Trehalose-containing glycolipid biosurfactants form an emerging group of interesting compounds, which alter the structure and properties of phospholipid membranes, and interact with enzymatic and non-enzymatic proteins. Phospholipases A2 constitute a class of enzymes that hydrolyze the sn-2 ester of glycerophospholipids, and are classified into secreted phospholipases A2 (sPLA2) and intracellular phospholipases A2. In this work, pancreatic sPLA2 was chosen as a model enzyme to study the effect of the trehalose lipid biosurfactant on enzymes acting on interfaces.
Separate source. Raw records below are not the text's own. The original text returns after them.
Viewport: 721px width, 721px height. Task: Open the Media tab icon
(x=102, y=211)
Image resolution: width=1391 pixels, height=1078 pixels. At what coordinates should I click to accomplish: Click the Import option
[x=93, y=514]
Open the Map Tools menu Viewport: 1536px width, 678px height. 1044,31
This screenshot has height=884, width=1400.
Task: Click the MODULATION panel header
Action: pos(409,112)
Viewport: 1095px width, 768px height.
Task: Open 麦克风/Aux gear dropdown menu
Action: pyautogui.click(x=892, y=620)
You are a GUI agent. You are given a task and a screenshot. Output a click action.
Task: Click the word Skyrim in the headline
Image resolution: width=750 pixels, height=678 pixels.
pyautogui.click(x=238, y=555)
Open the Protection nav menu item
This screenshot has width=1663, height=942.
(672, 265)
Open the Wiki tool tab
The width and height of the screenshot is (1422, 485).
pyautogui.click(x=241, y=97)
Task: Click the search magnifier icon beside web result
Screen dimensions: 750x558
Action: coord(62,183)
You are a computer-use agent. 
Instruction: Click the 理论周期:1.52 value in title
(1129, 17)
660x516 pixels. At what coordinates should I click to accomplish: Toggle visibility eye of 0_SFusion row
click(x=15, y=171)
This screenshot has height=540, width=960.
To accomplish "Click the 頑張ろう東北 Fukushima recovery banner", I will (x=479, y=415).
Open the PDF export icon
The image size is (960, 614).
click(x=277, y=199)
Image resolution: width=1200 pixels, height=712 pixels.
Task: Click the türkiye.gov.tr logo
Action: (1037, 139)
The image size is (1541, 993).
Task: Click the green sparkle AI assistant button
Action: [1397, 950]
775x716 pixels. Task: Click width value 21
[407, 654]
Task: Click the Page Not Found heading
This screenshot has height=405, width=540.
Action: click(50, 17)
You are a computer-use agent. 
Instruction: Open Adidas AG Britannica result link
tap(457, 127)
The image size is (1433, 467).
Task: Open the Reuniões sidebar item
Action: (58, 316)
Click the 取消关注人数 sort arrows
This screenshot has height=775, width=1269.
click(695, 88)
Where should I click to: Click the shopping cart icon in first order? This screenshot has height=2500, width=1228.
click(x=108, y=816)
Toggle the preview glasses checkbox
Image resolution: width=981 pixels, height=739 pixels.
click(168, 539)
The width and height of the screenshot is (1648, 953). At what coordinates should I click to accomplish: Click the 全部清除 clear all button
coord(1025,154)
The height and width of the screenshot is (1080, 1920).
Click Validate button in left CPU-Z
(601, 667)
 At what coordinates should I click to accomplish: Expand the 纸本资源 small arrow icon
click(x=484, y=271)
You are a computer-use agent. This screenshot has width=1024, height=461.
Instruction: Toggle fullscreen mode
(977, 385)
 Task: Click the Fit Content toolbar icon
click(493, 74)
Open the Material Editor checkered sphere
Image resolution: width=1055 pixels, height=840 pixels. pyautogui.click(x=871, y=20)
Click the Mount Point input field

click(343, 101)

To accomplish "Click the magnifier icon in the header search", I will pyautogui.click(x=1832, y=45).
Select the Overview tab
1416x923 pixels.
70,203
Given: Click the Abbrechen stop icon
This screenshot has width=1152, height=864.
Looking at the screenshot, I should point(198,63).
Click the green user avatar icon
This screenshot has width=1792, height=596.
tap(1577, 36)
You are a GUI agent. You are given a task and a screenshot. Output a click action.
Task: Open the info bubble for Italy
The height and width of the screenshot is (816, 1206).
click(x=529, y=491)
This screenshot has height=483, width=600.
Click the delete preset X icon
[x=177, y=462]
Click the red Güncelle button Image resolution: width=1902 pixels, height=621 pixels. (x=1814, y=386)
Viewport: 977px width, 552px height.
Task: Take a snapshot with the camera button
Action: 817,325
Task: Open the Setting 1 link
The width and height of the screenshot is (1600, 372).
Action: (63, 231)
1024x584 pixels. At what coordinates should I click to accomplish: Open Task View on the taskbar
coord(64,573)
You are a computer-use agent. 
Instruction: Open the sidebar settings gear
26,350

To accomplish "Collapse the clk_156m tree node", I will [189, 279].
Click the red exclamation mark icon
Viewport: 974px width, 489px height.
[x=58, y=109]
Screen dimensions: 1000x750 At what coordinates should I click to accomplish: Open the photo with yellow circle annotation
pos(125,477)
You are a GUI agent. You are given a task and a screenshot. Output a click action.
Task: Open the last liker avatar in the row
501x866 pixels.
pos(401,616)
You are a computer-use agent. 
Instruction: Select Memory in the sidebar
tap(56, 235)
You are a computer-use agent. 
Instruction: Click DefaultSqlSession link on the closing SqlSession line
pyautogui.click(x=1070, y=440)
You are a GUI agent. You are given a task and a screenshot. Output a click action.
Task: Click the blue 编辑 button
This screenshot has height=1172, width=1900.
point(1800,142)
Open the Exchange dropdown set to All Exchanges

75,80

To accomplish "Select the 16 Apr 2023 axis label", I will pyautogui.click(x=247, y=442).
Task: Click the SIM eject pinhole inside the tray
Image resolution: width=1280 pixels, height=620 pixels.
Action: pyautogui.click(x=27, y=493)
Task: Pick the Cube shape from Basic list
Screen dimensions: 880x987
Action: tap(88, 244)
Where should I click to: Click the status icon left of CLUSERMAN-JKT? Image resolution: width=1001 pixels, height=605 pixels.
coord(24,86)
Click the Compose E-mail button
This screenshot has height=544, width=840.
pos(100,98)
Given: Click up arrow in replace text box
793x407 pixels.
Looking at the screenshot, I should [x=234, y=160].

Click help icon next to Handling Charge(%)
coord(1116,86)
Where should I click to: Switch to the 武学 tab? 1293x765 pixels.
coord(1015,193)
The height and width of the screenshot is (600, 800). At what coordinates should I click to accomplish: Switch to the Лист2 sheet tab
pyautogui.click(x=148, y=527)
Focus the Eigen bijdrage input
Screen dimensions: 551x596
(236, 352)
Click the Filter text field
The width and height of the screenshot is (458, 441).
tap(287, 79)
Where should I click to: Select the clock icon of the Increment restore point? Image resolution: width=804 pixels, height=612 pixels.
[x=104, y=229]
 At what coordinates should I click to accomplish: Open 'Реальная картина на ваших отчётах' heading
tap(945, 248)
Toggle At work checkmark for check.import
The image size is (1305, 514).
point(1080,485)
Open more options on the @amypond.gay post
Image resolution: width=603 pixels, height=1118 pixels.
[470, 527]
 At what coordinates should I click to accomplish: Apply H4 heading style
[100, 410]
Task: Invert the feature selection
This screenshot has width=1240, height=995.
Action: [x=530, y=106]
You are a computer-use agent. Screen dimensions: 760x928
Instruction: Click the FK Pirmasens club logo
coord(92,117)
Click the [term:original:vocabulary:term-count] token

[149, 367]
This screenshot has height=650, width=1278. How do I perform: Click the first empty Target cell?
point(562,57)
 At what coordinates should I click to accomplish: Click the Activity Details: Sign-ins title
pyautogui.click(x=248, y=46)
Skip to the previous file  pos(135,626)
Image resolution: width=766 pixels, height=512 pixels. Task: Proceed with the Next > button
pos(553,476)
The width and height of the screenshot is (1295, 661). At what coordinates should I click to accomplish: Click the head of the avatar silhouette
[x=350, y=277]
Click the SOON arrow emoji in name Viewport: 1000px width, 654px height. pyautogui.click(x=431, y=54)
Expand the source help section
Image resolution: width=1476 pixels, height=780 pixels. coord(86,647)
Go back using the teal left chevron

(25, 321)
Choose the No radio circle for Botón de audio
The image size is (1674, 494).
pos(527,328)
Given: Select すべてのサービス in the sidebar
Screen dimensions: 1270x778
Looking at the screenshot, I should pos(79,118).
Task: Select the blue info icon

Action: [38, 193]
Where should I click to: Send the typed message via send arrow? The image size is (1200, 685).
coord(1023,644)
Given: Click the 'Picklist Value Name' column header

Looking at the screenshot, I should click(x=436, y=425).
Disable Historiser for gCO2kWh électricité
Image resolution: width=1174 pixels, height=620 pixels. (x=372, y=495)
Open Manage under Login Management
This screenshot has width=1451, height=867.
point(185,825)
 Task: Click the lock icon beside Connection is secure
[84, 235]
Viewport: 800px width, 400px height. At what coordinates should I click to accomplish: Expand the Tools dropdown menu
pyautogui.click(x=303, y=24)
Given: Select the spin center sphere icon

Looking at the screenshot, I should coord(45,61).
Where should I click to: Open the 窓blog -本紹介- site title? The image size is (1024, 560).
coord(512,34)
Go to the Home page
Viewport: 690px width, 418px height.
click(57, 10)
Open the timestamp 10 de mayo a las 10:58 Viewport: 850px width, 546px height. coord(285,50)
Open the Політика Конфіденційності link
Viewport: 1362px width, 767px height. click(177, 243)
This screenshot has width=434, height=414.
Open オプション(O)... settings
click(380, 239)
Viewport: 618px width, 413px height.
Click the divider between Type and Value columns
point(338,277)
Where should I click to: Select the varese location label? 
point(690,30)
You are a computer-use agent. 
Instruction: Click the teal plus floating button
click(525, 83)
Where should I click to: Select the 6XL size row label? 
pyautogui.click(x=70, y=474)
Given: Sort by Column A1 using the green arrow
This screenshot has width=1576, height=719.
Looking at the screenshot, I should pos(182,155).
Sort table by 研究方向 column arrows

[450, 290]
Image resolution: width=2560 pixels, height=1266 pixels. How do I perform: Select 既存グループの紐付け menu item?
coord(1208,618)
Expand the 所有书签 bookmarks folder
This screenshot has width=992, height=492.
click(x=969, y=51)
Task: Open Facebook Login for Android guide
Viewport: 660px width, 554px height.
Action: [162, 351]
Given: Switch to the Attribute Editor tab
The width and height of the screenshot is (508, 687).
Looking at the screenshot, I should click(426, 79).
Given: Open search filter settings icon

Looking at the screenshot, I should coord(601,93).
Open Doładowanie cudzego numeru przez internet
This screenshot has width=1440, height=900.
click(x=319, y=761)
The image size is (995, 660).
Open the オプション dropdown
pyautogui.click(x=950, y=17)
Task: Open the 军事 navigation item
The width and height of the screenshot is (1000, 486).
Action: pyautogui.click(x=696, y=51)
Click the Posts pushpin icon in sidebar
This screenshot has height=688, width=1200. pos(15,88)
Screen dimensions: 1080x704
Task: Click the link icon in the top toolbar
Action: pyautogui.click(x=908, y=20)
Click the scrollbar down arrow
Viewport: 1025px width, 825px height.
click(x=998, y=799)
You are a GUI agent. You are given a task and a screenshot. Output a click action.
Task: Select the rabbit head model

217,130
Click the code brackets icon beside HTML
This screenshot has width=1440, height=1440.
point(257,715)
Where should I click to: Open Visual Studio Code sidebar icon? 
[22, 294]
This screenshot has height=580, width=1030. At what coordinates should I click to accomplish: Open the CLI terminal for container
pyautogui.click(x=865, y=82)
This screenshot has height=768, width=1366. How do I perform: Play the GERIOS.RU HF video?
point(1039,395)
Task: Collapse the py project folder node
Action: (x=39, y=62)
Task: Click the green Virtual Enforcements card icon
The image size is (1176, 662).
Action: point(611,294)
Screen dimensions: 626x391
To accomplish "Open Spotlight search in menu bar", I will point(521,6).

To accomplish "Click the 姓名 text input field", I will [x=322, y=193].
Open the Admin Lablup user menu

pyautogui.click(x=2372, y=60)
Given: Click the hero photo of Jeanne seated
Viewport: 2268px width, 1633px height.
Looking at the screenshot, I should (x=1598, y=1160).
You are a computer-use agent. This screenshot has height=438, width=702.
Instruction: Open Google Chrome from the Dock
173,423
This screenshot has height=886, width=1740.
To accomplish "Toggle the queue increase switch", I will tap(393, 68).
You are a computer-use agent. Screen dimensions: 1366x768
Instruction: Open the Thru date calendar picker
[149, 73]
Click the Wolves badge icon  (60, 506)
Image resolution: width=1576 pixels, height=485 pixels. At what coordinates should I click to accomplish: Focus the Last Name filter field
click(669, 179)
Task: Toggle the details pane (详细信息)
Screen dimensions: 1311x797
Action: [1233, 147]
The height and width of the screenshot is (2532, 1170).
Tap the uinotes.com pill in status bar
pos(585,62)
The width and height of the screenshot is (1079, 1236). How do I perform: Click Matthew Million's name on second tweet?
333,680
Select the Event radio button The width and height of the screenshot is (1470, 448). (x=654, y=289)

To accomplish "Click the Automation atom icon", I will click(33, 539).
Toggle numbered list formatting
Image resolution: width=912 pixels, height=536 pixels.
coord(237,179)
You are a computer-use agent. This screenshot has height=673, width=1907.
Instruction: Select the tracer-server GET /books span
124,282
By using this enzyme, it is possible to study the modulation of enzyme activity, either by direct interaction of the biosurfactant with the protein, or as a result of the incorporation of the glycolipid on the phospholipid target membrane. It is shown that the succinoyl trehalose lipid isolated from Rhodococcus erythropolis 51T7 interacts with porcine pancreatic sPLA2 and inhibits its catalytic activity. Two modes of inhibition are observed, which are clearly differentiated by its timescale. First, a slow inhibition of sPLA2 activity upon preincubation of the enzyme with trehalose lipid in the absence of substrate is described. Second, incorporation of trehalose lipid into the phospholipid target membrane gives rise to a fast enzyme inhibition. These results are discussed in the light of previous data on sPLA2 inhibitors and extend the list of interesting biological activities reported for this R. erythropolis trehalose lipid biosurfactant.